Since tiredness is a common problem in people’s lives that is usually only solved with sleep, motorists are ill-equipped to deal with it once it hits them while on the road. When this happens, eyelids begin to droop and arm muscles relax, letting the vehicle drift into an accident. In short, people are usually powerless against the Sandman; but one arm of the Volvo Group wants to change all that.

In its bid against the apparent partnership between the Sandman and the Grim Reaper, Volvo Technology Transfer has tied up with an Australian company called Seeing Machines. This company is responsible for devising cutting-edge computerized technology that can recognize facial expressions as well as track head and eye movements.

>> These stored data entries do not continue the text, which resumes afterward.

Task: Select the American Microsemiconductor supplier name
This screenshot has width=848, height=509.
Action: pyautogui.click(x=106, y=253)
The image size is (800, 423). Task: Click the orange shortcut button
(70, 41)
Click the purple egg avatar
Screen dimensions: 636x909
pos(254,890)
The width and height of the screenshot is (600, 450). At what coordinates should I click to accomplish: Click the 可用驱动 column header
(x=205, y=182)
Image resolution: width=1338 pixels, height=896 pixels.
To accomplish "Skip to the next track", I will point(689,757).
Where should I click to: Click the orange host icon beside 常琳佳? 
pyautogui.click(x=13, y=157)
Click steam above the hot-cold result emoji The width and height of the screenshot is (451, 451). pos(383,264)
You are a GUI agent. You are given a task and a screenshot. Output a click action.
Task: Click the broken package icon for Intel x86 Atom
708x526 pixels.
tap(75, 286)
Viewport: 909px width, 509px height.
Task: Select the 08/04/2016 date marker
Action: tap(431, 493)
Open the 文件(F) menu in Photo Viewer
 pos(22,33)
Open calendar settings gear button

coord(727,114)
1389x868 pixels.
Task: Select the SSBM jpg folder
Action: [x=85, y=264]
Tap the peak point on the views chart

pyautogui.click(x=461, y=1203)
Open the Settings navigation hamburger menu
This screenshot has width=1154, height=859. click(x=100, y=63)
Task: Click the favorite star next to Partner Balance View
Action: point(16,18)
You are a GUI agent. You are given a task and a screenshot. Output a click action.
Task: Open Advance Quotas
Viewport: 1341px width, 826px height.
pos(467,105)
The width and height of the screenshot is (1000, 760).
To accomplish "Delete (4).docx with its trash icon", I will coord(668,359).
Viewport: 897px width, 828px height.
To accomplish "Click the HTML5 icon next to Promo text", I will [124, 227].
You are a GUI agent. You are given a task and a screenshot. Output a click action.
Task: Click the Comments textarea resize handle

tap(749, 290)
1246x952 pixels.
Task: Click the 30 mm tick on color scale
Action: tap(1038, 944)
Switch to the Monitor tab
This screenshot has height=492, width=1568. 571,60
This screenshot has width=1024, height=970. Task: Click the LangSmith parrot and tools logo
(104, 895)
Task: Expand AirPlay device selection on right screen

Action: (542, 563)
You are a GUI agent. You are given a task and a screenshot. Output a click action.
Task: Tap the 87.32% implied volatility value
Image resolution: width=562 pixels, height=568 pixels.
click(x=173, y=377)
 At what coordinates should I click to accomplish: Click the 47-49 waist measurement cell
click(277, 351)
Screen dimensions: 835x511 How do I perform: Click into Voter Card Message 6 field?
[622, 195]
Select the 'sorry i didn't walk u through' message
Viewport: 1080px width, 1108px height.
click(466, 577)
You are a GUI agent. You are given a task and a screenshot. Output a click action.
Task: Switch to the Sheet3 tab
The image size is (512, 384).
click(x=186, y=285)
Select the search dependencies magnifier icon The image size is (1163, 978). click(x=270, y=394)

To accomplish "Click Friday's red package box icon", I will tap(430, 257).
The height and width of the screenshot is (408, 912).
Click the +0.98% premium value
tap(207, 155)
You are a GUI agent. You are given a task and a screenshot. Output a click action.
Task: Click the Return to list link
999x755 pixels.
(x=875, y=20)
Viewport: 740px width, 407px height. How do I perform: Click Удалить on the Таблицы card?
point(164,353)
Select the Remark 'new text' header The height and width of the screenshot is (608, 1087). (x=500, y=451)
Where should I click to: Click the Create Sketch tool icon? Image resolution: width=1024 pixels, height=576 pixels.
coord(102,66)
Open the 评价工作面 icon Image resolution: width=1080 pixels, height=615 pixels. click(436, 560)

The technology, derived from the results of research projects at the Australian National University, can be used for medical diagnosing, marketing, games and simulation – but Volvo is investing in Seeing Machines for the technology’s application in vehicle safety.

Currently, Seeing Machines has developed a small camera that can watch how a driver is doing. It measures the position of the head, eye movements and eyelid behavior and processes such data via a specific calculation program in order to interpret if whether the motorist is distracted or tired. The machine will then warn the driver once it finds it necessary to do so. It will keep him alert long enough until finally, he reaches a place where sleeping is safe to do.